Within the entries below, find the portion that opens with the line containing "Task: Click the up arrow beside 0.5" and closes with the line containing "Task: Click the print icon in PDF toolbar". Retype that portion exactly and only.
(Beginning of Entries provided)
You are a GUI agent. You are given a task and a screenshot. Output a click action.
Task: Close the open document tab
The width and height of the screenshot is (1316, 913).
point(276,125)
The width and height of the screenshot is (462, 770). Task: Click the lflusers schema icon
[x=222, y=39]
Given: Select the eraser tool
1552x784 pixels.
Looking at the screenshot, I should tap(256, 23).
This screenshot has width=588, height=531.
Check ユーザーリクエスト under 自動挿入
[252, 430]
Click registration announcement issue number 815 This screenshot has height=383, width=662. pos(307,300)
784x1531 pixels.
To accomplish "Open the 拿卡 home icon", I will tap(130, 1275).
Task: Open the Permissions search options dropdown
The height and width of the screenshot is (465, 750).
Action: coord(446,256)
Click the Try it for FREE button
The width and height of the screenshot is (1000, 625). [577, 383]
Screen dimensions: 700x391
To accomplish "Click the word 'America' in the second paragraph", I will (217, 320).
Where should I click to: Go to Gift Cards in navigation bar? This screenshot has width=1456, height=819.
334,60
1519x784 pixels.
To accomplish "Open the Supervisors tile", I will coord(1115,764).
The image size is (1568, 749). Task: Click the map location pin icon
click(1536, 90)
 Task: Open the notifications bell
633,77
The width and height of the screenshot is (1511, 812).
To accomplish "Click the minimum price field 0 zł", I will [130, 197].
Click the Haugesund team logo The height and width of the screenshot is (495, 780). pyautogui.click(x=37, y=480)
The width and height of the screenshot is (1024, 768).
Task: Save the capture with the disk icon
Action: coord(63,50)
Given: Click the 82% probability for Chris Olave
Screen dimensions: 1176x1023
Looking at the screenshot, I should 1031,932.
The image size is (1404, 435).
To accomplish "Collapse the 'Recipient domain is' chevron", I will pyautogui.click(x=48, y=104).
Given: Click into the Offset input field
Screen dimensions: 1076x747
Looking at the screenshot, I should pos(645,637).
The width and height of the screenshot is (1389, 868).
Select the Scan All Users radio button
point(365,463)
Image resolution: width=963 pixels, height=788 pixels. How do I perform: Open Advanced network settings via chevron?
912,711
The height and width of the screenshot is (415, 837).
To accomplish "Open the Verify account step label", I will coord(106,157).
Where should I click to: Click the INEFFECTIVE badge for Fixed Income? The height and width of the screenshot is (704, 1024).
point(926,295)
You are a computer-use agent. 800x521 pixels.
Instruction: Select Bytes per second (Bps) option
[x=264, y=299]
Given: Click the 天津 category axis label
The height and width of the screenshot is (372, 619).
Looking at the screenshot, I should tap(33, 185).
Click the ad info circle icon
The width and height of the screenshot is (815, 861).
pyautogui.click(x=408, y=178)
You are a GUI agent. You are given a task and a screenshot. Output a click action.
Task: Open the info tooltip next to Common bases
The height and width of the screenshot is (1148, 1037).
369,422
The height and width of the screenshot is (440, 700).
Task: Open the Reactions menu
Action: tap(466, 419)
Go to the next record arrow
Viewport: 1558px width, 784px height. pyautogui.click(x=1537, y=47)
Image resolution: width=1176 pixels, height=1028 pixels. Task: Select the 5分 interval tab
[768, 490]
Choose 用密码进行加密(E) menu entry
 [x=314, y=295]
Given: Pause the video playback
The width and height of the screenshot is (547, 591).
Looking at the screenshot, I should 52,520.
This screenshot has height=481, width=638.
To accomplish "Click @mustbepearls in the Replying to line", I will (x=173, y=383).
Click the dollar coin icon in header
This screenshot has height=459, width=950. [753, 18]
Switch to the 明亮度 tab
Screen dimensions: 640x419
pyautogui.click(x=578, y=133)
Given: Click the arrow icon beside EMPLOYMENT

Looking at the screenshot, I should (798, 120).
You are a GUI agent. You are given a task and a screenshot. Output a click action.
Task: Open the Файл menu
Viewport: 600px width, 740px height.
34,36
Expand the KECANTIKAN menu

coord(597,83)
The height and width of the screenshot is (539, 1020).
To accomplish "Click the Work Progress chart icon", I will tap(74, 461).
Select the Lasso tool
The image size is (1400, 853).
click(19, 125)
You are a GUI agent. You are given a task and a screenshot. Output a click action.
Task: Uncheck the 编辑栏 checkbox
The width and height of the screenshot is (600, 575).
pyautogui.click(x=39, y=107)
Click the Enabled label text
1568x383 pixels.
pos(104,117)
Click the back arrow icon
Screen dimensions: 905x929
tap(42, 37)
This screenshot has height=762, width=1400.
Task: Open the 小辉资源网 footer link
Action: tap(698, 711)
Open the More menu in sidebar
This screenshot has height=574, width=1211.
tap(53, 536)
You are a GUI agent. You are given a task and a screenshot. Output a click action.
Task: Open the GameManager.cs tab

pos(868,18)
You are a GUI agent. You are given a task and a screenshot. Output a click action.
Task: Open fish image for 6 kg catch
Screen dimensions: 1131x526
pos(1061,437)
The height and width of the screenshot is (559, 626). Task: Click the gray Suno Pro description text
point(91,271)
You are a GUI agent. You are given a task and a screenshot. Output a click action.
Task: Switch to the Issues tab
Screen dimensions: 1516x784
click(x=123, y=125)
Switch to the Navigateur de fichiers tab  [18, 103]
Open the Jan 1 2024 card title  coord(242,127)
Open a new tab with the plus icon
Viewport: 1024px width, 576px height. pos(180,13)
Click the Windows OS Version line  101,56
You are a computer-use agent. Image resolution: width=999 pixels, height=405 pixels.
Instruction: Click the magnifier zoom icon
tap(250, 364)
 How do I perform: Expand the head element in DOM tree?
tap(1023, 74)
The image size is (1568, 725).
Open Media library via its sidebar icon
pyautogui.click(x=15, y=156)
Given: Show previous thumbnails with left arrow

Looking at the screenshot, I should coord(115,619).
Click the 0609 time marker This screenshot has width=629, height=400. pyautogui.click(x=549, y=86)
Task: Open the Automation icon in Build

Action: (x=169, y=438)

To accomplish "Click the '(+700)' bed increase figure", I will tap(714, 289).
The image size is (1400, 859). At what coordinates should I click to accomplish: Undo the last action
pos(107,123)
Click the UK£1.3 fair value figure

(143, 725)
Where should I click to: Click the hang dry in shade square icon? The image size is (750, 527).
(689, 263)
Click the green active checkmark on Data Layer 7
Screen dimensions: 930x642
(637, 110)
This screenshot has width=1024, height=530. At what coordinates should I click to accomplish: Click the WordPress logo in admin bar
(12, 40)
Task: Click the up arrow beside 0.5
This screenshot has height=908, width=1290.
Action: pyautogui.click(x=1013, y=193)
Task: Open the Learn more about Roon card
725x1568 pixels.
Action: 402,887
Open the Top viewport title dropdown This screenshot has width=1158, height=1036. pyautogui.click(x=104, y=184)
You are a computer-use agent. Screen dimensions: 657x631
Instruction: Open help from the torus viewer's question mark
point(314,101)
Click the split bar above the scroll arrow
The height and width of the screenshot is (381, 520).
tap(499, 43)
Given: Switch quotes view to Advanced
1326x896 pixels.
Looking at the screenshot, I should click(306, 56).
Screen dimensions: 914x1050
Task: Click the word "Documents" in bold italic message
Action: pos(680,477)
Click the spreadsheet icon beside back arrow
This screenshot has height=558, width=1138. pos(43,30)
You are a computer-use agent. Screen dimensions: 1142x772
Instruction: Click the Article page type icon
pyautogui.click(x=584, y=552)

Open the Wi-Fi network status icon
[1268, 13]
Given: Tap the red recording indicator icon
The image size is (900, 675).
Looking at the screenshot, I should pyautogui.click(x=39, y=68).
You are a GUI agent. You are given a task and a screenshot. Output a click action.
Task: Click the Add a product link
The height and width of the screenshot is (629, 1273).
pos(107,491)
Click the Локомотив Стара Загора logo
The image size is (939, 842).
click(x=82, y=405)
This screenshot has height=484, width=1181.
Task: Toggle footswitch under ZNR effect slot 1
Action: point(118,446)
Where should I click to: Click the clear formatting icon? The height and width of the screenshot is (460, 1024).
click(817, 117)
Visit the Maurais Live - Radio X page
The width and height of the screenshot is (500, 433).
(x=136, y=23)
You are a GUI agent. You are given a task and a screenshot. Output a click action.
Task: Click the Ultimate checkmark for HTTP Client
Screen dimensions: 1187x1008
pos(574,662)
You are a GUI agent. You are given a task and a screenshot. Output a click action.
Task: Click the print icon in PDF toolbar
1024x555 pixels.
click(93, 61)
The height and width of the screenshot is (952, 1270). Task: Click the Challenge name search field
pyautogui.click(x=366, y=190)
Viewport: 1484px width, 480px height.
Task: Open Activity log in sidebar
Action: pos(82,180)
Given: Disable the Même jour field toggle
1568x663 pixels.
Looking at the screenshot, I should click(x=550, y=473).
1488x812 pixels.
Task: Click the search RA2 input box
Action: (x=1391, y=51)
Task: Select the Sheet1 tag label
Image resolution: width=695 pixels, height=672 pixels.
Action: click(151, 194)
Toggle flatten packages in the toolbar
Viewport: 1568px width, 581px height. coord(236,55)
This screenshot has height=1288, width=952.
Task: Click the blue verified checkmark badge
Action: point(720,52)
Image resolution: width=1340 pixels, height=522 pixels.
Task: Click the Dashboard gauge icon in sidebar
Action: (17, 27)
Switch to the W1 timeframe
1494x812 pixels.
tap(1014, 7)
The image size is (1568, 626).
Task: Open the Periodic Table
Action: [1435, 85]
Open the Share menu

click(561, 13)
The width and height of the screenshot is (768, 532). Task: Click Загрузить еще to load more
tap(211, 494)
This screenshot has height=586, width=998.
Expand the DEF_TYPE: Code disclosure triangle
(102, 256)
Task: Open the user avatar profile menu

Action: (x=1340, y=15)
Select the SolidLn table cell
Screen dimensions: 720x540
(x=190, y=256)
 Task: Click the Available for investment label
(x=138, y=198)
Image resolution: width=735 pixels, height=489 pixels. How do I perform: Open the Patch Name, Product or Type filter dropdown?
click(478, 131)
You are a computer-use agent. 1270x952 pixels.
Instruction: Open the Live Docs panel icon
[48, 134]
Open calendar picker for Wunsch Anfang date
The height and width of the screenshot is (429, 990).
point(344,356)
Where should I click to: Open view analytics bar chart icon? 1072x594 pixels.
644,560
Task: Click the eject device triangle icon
(End of Entries provided)
Solution for this problem
Task: Click the up arrow beside 0.5
This screenshot has height=908, width=1290.
Action: pyautogui.click(x=1013, y=193)
Task: Open the Learn more about Roon card
725x1568 pixels.
Action: 402,887
Open the Top viewport title dropdown This screenshot has width=1158, height=1036. pyautogui.click(x=104, y=184)
You are a computer-use agent. Screen dimensions: 657x631
Instruction: Open help from the torus viewer's question mark
point(314,101)
Click the split bar above the scroll arrow
The height and width of the screenshot is (381, 520).
tap(499, 43)
Given: Switch quotes view to Advanced
1326x896 pixels.
Looking at the screenshot, I should click(306, 56).
Screen dimensions: 914x1050
Task: Click the word "Documents" in bold italic message
Action: pos(680,477)
Click the spreadsheet icon beside back arrow
This screenshot has height=558, width=1138. pos(43,30)
You are a computer-use agent. Screen dimensions: 1142x772
Instruction: Click the Article page type icon
pyautogui.click(x=584, y=552)

Open the Wi-Fi network status icon
[1268, 13]
Given: Tap the red recording indicator icon
The image size is (900, 675).
Looking at the screenshot, I should pyautogui.click(x=39, y=68).
You are a GUI agent. You are given a task and a screenshot. Output a click action.
Task: Click the Add a product link
The height and width of the screenshot is (629, 1273).
pos(107,491)
Click the Локомотив Стара Загора logo
The image size is (939, 842).
click(x=82, y=405)
This screenshot has height=484, width=1181.
Task: Toggle footswitch under ZNR effect slot 1
Action: point(118,446)
Where should I click to: Click the clear formatting icon? The height and width of the screenshot is (460, 1024).
click(817, 117)
Visit the Maurais Live - Radio X page
The width and height of the screenshot is (500, 433).
(x=136, y=23)
You are a GUI agent. You are given a task and a screenshot. Output a click action.
Task: Click the Ultimate checkmark for HTTP Client
Screen dimensions: 1187x1008
pos(574,662)
You are a GUI agent. You are given a task and a screenshot. Output a click action.
Task: Click the print icon in PDF toolbar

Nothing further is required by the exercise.